The copy you give must match the lines from the top of the data through the line containing "Política de prazo e entrega (80, 2077)" exactly, and it must hold no pictures.

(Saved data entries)
* * *

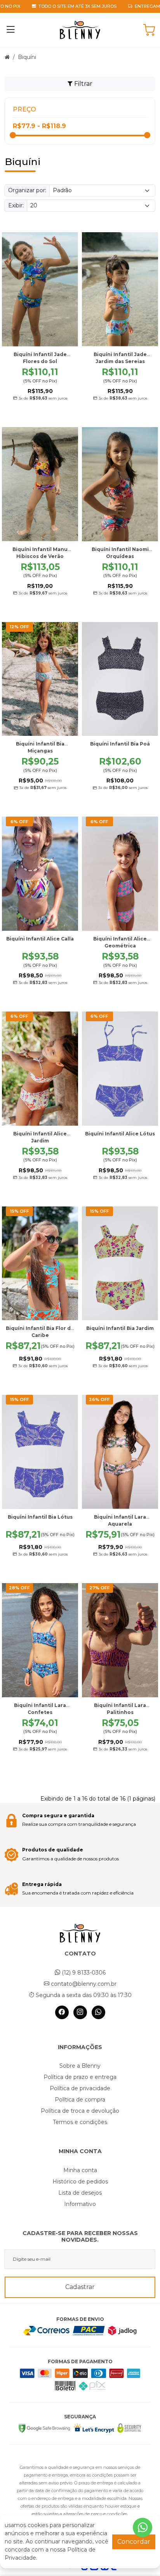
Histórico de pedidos (80, 2181)
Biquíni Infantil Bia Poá (120, 744)
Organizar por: (27, 190)
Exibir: (16, 205)
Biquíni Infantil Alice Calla (40, 939)
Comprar (44, 413)
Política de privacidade (80, 2088)
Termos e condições (80, 2122)
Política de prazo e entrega (80, 2077)
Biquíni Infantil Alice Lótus (120, 1134)
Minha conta (80, 2170)
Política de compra (80, 2099)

* * *

COMPLETED EXERCISE »
Histórico de pedidos (80, 2181)
Biquíni Infantil Bia Poá (120, 744)
Organizar por: (27, 190)
Exibir: (16, 205)
Biquíni Infantil Alice Calla (40, 939)
Comprar (44, 413)
Política de privacidade (80, 2088)
Termos e condições (80, 2122)
Política de prazo e entrega (80, 2077)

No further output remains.